§ **EXERCISE AIM**
Only the lines from the one containing "Click checkmark icon next to Email Support" through the one containing "713x522 pixels." should be printed, exactly as they appear below, with both ends included.

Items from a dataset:
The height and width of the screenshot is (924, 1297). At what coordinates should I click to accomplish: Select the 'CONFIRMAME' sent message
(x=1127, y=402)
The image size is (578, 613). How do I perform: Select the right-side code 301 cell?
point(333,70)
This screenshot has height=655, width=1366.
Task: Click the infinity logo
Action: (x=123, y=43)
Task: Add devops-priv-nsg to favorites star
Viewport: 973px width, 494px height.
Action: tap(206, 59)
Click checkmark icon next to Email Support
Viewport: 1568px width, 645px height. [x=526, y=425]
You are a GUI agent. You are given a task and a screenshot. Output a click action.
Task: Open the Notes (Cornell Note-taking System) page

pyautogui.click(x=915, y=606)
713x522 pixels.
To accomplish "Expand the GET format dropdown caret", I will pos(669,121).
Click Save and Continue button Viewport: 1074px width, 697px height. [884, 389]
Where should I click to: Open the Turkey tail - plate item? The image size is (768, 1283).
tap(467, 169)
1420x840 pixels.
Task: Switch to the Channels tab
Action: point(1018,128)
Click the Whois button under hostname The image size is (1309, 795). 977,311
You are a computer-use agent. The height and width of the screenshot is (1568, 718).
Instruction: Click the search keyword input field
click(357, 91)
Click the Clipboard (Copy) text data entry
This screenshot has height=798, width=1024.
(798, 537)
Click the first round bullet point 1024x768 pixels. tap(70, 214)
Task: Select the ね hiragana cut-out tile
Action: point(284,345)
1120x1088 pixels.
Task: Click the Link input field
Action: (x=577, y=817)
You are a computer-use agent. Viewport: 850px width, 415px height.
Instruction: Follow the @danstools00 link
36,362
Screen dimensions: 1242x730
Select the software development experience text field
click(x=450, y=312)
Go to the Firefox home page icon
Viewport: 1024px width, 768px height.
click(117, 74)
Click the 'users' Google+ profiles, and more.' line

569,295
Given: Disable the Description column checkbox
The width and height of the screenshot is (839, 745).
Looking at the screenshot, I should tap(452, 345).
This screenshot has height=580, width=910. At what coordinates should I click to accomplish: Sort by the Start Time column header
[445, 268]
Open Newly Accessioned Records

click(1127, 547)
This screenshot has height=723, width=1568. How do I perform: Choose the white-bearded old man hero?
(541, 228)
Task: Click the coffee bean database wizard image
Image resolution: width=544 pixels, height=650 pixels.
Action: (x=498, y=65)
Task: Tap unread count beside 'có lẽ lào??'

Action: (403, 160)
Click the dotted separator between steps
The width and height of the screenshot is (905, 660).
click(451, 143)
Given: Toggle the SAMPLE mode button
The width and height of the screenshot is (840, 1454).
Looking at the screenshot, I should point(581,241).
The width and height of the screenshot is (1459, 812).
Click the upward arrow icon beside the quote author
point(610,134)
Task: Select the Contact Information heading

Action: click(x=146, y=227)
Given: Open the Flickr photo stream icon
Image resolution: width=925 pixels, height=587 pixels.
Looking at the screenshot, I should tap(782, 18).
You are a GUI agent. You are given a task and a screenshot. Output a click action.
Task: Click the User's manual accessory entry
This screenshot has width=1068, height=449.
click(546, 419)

§ **OUTPUT FOR THIS TASK**
Click checkmark icon next to Email Support
Viewport: 1568px width, 645px height. [x=526, y=425]
You are a GUI agent. You are given a task and a screenshot. Output a click action.
Task: Open the Notes (Cornell Note-taking System) page

pyautogui.click(x=915, y=606)
713x522 pixels.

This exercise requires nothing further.